When it comes to golf majors, there tends to be one hole that defines the players’ rounds more than others. This week at Royal Troon, everyone is talking about (and anticipating) the par-3 eighth hole.

Famously dubbed the “Postage Stamp” because the green is so small, the only way to describe it is to compare it to an actual postage stamp. With only 114 yards to the hole on the card this week, many players will approach the green with a wedge in hand and caution on their minds.

With the tee on high ground and dropping into a long and narrow green set into the side of a large sandhill with five bunkers in every direction, this hole could be the difference between winning and missing the cut this week. The hole is small, but it is mighty — and players know that there’s no safe shot.
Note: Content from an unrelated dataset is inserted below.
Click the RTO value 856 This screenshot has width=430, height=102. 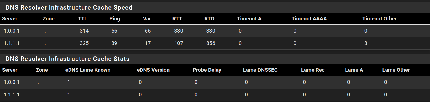pyautogui.click(x=211, y=43)
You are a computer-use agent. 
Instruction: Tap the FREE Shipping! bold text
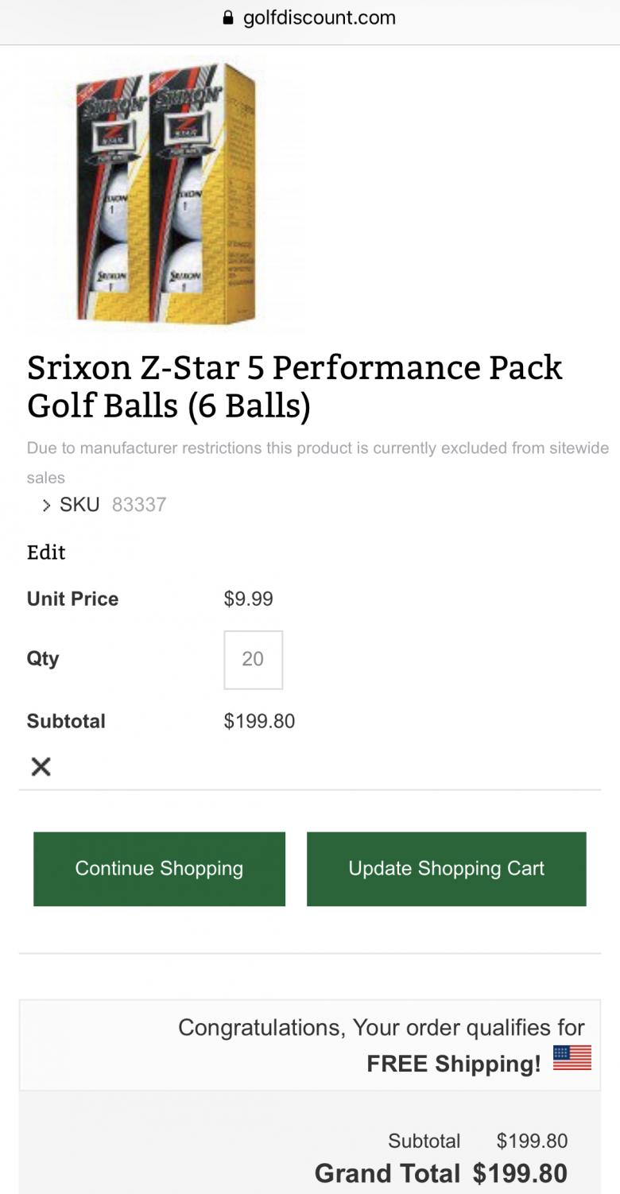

“You just can’t miss the green,” Kang said of the famous hole that she played for the first time in a practice round this week. “I looked down on the right side, the left, and it’s a small — it’s a small green and beautiful hole, and it’s short. The yardage is very short, but [you] can’t underestimate that wedge shot, and you can’t — I feel like you can’t get too greedy, and you just have to hit the green.”

Last year’s Women’s British Open winner, Hinako Shibuno, said she didn’t realize how narrow the par-3 hole was until she saw it in person this week. Even after watching the men play this hole in previous Opens, she said she is nervous about the accuracy required to defend her title.

“I practice the bunker on the right,” Shibuno said earlier in the week. “It’s a short hole, but it looks so much more narrow than I had seen on TV.”

Stacy Lewis, last week’s Scottish Open winner and the 2013 Women’s British Open champ, said she loves a links-style course as an American player. Coming off last week’s win, Lewis feels prepared to take on the challenges that a links course presents. But the “Postage Stamp” does give her some concern.

“It’s one you think you have a wedge in your hand,” Lewis said. “I can be aggressive, and as soon as you do, you’re making double or triple (bogey) pretty quickly. It definitely gets your attention for only being 100 yards.”